Several observational and secondary analyses suggest this may be possible. In cohort studies and post-hoc analyses, regular aspirin use has been associated with substantially lower rates of coronary events and cardiovascular mortality among individuals with elevated Lp(a), commonly defined as levels above 50 mg/dL. In contrast, no clear benefit has been observed in those with normal Lp(a) levels.

These findings are biologically plausible. Lp(a) appears to promote both atherosclerosis and thrombosis, and aspirin's antiplatelet effects may be more relevant in this higher-risk, more pro-thrombotic setting.

There are important caveats. Like the calcium scoring papers, these data are not derived from randomized controlled trials and are vulnerable to confounding and selection bias. Current guidelines do not yet recommend aspirin for primary prevention solely on the basis of elevated Lp(a). Instead, Lp(a) should be considered as part of a broader risk assessment.
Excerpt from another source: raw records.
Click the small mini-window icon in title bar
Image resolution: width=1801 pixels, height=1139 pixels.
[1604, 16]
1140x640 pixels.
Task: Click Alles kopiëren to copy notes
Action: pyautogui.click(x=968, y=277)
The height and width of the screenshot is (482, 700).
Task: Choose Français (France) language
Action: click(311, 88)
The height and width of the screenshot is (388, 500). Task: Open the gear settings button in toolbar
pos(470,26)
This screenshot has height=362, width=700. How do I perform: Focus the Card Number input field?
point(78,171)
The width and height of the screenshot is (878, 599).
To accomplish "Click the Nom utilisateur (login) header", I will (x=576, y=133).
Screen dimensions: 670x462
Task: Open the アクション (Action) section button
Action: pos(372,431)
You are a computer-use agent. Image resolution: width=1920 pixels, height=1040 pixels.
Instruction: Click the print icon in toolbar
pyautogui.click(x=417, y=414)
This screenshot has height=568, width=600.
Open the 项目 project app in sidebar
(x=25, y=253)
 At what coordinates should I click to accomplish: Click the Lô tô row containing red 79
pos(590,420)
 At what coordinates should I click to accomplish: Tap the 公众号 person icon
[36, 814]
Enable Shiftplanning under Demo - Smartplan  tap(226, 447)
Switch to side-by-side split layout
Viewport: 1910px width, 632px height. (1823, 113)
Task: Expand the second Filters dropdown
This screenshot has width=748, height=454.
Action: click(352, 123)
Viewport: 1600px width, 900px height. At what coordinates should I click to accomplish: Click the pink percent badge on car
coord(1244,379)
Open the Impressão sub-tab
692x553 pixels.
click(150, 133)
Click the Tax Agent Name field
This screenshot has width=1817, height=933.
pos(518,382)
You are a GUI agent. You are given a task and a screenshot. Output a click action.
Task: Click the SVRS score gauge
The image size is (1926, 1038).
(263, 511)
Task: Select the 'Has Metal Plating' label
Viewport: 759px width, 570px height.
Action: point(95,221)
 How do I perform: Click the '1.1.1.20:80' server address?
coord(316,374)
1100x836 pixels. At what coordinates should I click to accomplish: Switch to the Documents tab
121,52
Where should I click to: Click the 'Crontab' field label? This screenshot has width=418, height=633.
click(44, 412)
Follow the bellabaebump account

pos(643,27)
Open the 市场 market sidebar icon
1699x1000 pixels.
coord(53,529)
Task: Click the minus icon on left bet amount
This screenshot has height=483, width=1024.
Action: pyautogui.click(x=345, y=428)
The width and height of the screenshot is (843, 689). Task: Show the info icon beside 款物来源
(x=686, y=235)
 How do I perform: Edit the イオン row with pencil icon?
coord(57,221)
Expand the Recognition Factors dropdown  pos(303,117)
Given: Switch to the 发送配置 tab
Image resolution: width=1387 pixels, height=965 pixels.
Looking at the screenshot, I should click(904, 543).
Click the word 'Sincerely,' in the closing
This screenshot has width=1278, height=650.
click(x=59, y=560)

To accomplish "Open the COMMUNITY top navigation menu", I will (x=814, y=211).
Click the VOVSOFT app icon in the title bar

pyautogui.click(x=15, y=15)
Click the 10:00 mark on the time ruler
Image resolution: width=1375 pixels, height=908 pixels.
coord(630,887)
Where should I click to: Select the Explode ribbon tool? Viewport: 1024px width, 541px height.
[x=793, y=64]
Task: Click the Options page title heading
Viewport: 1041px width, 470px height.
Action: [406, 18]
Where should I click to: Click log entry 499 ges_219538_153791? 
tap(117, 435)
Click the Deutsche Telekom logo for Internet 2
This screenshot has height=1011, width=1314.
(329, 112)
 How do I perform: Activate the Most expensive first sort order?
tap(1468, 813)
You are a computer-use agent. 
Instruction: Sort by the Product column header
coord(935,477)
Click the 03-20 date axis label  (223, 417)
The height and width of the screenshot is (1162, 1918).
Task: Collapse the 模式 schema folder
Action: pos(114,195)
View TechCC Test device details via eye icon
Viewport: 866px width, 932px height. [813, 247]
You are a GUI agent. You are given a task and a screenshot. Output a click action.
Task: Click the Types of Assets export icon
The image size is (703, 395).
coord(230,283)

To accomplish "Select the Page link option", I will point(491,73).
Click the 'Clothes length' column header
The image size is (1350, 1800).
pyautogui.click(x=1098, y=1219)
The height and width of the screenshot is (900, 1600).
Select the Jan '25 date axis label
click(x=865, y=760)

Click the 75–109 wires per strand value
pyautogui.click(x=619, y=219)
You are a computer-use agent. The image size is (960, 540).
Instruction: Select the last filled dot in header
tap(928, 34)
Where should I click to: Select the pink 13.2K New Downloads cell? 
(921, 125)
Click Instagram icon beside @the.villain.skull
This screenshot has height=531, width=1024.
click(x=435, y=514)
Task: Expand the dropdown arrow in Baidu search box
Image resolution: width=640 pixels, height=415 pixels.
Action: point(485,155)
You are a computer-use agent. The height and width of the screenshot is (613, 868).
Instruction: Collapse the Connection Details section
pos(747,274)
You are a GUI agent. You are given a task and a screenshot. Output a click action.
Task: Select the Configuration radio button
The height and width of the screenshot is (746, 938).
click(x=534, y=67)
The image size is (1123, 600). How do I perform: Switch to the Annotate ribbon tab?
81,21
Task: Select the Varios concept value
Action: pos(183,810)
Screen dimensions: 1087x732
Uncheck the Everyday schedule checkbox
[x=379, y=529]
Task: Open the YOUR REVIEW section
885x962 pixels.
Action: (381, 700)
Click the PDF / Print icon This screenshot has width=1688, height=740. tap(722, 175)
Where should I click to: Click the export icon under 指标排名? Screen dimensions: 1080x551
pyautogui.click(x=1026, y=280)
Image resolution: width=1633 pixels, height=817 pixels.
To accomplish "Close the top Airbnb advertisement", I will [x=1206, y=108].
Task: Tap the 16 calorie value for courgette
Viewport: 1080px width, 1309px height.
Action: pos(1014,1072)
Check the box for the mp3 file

In selected individuals with elevated Lp(a), low bleeding risk, and other markers of increased cardiovascular risk, aspirin may be discussed as part of a personalised decision-making process.  

Reference:
American College of Cardiology. An Update on Lp(a) and Aspirin in Primary Prevention.
https://www.acc.org/Latest-in-Cardiology/Articles/2024/07/17/14/02/An-Update-on-Lpa-and-Aspirin-in-Primary-Prevention

 

The Bottom Line

Aspirin is no longer a routine preventive therapy for people without cardiovascular disease. For many, the risks outweigh the benefits.

At the same time, stopping aspirin is not always trivial, particularly after long-term use if well tolerated. Decisions should be individualised, considering bleeding risk, overall cardiovascular risk, and patient preferences.


The future of cardiovascular prevention is not about one-size-fits-all recommendations. It is about identifying risk accurately, treating what matters most, and using medications where they are most likely to offer benefit. Coronary calcium scoring, CT coronary angiography, and emerging risk markers such as Lp(a) can help identify people with higher underlying risk, but they do not replace comprehensive cardiovascular risk evaluation.